● **Instructions to follow**
Please retype the material from the line with "Where should I click to: Open File" to the line with "coord(360,398)", both lines included, and leave the pictures out of your answer.

● **Data entries**
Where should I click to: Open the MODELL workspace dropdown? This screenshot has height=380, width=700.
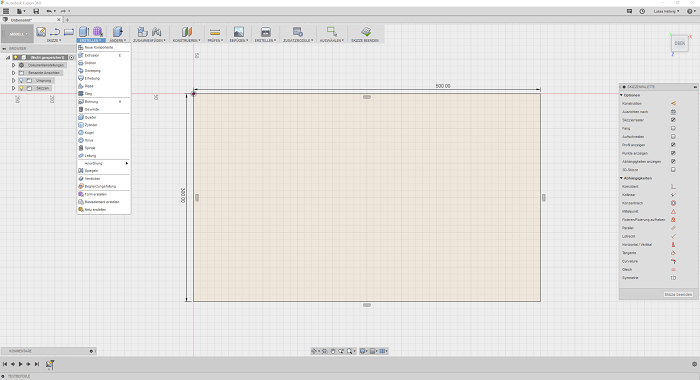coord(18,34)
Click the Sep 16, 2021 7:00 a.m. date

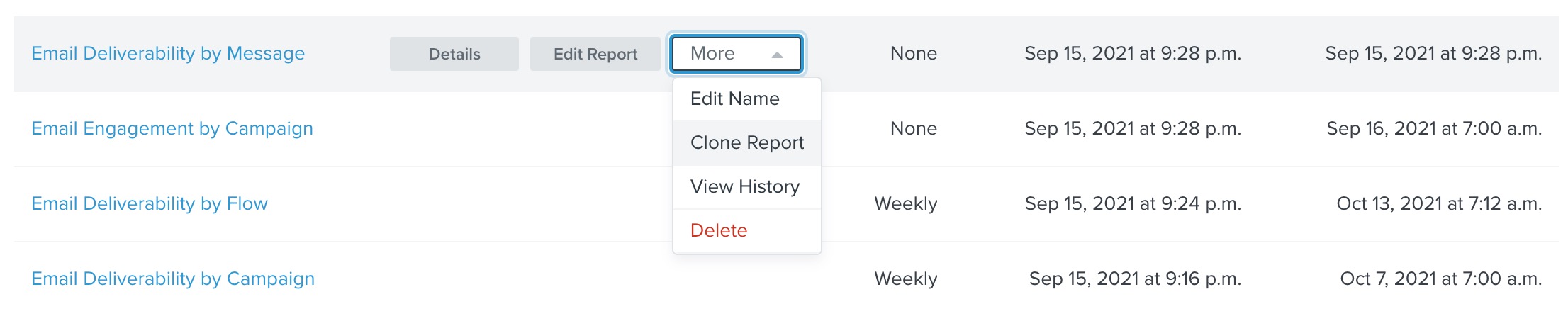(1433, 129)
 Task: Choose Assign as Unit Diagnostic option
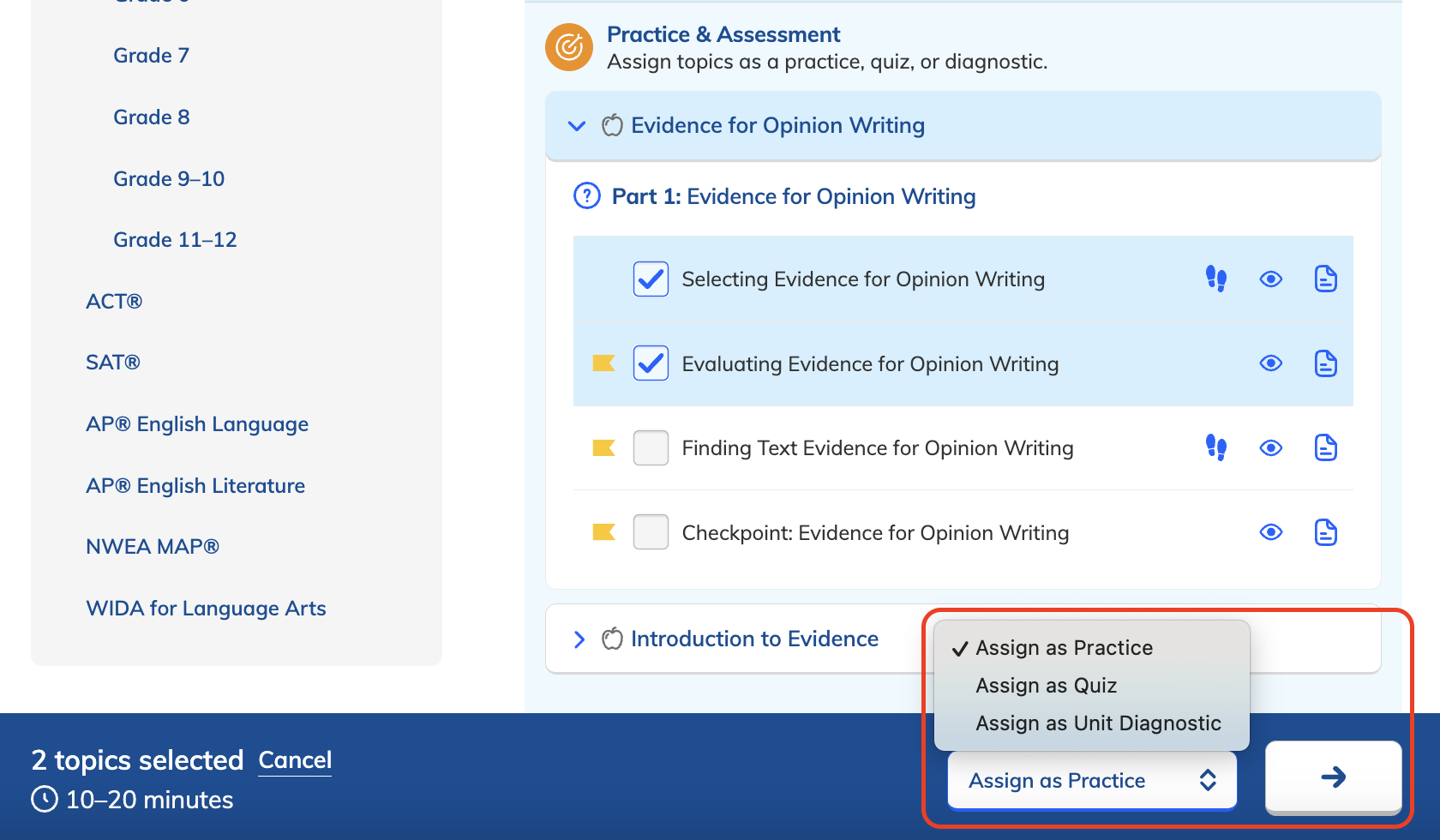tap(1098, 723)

--

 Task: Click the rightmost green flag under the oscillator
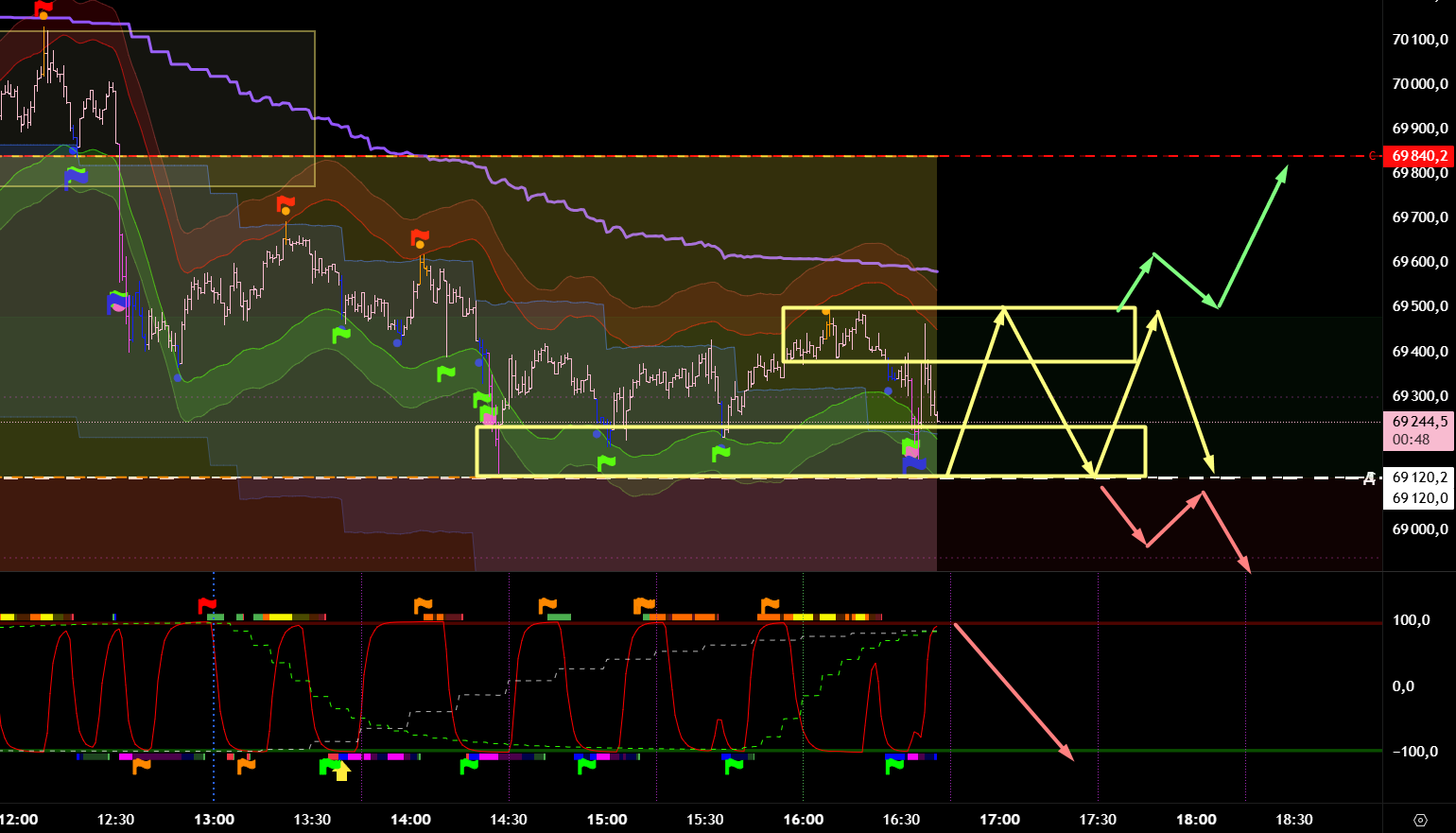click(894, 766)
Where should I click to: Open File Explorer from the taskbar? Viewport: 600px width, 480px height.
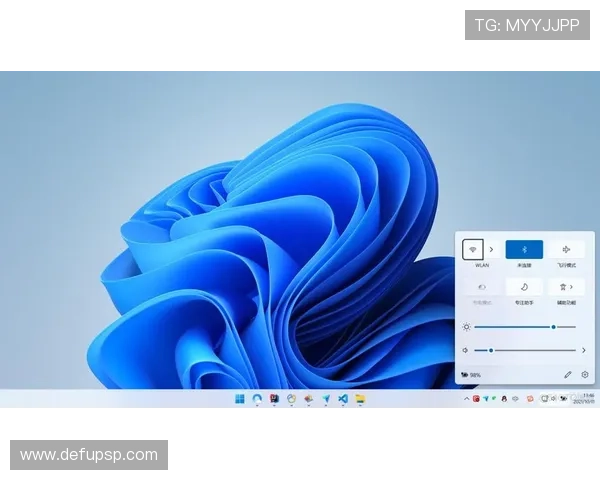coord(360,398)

● **Task response**
Where should I click to: Open File Explorer from the taskbar? Viewport: 600px width, 480px height.
coord(360,398)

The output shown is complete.